## Text provided
==============================

Aprèn català!

Catalan is a Romance language (i.e. derived from Latin) spoken by over 9 million people in four European countries. It is a close cousin of Occitan, spoken in France, and has many similarities to French and Italian, and is also close to Spanish. Most speakers of Catalan live in Spain, particularly in the regions of Catalonia, the Valencian Community and the Balearic Islands. Catalan is an official language in two countries: Andorra and Spain, though it is also spoken in a small corner of southeastern France and in the town of l'Alguer (Alghero) on the island of Sardinia in Italy.

This blog focuses primarily on Standard Catalan, which is the dialect spoken in Barcelona.

Benvinguts, i gaudiu-ne! Welcome, and enjoy!
Posts tagged "spain"

Lesson 2 // The Catalan “Countries”

We’re going to take a quick detour from the Catalan language and talk about where Catalan is spoken.  The map above shows us where in Europe Catalan is predominantly spoken.

As you can see, it is spoken primarily in Spain along the eastern Mediterranean coast, and in the Balearic Islands (not to mention Andorra!), but it is also spoken in France and Italy!  The areas where Catalan is spoken are known as the “Països Catalans”, or “Catalan Countries" in Catalan.  This does not necessarily mean that all Catalan speakers see their regions as countries, it just means that they have a very clear and strong identity.

Now, the dialects and accents of Catalan are a bit harder to point out, but I think the map up top explains it pretty well.  There are three major dialects of Catalan: occidental, which is mainly spoken in the Valencian Community and in most of Tarragona, Lleida and Andorra, central, which is spoken in parts of Tarragona, Barcelona and most of Girona, and oriental, which is spoken in southeastern France and the Balearic Islands.  L’Alguer has its own unique pronunciation, as it is a small town isolated from the rest of the Catalan-speaking world.

==============================

## Information shown
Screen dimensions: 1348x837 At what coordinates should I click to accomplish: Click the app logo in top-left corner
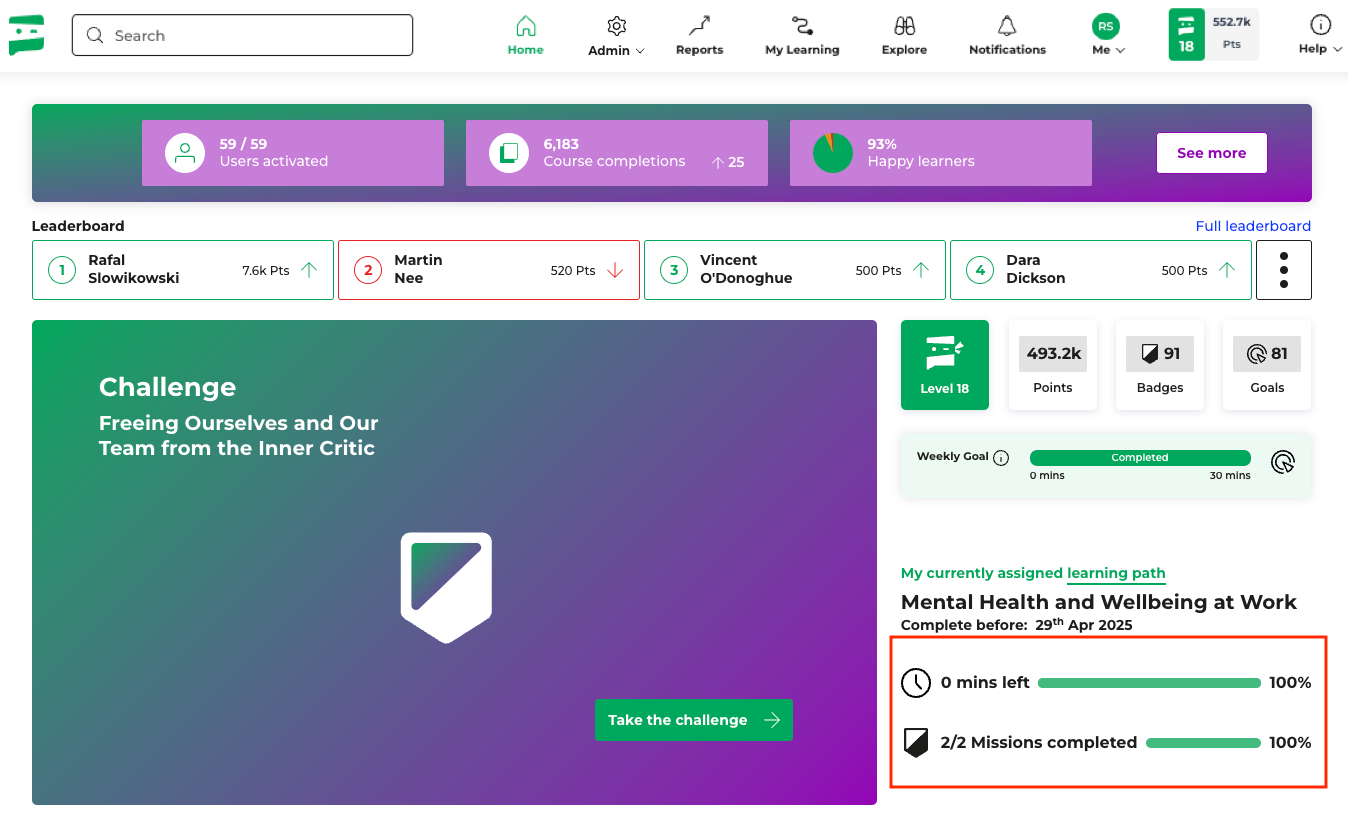pyautogui.click(x=27, y=35)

==============================

## Exercise description
Please carry the blog post about where Catalan is spoken forward, picking up right after its final sentence.

## Written answer
There are also a few sub-dialects, as the Catalan spoken in Lleida is not the same as the Catalan spoken in Valencia, though the accents are somewhat similar, same with the Catalan spoken in Catalunya Nord (which is the name for the region of southeastern France that speaks Catalan) and the Balearic Islands.  Each island also has its own unique dialect, such as eivissenc, which is spoken in Ibiza.

Standard Catalan comes from Central Catalan, and is the dialect and accent spoken in Barcelona.  This is the Catalan that will predominantly be taught and used here.

This is a map showing the major political boundaries of Catalan.  The region called the Franja de Ponent is an area of the region of Aragón that also has a strong history with Catalan.

The truth is, while most of the people in these areas will speak a language other than Catalan, they love it when a foreigner speaks to them in their language.  It’s not something they expect, so it’s always nice to put a smile on their faces.  :)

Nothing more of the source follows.